Silas Hoadley (1786 – December 28, 1870) was an American clockmaker.

Biography
Hoadley was born in Bethany, Connecticut on January 31, 1786. He was a cousin of the architect and builder David Hoadley. He received little formal education before becoming apprentice carpenter to his uncle Calvin Hoadley. In 1809 his apprenticeship ended, and he formed a clock-making partnership in Plymouth, Connecticut with Eli Terry and Seth Thomas as Terry, Thomas & Hoadley.

The partners gradually withdrew to create their own firms – Terry in 1810, Thomas in 1814 – leaving Silas Hoadley as sole owner. He continued to make mantel and tall clocks until 1849.

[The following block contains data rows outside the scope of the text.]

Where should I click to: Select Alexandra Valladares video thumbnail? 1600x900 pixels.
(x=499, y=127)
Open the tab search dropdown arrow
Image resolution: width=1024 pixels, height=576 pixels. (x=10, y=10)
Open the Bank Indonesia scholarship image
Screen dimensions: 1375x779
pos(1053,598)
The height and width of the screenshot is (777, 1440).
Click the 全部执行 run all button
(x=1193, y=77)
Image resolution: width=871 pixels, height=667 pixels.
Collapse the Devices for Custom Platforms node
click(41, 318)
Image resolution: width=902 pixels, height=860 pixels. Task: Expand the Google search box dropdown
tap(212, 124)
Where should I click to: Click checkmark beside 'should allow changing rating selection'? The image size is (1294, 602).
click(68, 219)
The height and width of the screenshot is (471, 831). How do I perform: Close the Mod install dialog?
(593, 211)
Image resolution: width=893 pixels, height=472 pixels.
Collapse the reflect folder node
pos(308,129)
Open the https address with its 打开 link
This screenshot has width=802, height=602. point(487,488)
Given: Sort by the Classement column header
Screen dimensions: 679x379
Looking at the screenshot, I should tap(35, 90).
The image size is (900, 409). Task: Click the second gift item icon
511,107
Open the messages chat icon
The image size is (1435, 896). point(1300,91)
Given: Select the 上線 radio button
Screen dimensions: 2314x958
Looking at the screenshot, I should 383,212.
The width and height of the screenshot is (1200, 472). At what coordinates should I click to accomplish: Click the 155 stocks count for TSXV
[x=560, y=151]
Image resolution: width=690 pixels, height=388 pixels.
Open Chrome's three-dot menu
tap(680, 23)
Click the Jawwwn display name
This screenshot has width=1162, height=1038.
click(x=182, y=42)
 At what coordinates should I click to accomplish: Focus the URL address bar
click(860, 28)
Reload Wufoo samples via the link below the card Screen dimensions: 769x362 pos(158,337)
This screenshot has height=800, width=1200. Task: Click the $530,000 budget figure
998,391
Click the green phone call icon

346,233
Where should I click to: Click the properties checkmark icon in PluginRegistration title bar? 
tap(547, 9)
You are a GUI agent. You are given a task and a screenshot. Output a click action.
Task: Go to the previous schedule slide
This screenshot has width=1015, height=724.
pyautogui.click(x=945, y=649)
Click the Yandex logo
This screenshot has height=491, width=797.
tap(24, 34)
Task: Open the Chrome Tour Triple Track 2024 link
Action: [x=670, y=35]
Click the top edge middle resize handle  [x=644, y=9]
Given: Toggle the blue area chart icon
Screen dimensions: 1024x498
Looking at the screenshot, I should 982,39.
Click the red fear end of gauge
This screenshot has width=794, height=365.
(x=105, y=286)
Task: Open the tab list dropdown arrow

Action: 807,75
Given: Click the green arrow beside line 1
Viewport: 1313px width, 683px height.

Hoadley was a Freemason of high standing and one of the most respected and oldest members of Harmony lodge, No. 42 F. and A. M. having been intimately associated with the lodge in Watertown, Connecticut in 1817. his lodge bears testimony that "His heart was in the right place, with a hand as open as the day to meeting charity, of him it may be truly said an honest man is the noblest work of god".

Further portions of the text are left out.